Collected data =>
====================

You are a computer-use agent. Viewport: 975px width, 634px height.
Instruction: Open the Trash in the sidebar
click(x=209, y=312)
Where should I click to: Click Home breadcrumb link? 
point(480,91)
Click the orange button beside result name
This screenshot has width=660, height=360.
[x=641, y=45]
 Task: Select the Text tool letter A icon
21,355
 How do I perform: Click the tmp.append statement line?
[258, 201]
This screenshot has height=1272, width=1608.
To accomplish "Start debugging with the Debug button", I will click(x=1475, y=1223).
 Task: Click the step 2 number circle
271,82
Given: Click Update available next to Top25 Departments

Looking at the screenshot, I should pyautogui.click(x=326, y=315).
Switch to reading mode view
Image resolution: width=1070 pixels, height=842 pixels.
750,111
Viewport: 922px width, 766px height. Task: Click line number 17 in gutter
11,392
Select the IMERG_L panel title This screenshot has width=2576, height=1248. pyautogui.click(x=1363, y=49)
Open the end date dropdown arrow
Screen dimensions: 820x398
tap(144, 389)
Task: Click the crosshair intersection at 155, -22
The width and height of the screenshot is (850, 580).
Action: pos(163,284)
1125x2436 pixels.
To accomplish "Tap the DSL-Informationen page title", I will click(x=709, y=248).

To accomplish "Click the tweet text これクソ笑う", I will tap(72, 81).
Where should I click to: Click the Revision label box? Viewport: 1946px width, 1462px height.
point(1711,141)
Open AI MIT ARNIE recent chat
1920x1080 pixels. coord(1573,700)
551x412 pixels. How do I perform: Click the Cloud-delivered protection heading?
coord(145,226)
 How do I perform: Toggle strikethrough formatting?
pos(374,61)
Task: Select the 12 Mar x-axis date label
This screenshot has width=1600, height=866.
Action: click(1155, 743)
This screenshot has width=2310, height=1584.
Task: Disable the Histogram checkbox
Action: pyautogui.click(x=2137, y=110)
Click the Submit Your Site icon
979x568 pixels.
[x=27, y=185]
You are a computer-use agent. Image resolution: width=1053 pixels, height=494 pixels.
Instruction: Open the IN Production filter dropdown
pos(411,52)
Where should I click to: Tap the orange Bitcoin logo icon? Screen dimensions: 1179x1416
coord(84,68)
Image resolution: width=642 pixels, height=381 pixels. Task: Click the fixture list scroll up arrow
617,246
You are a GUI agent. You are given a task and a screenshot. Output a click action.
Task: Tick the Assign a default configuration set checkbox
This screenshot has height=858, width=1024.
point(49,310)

====================

Work order => Every line above holding the string "button" should be listed.

Solution to this problem =>
Click the orange button beside result name
To accomplish "Start debugging with the Debug button", I will click(x=1475, y=1223).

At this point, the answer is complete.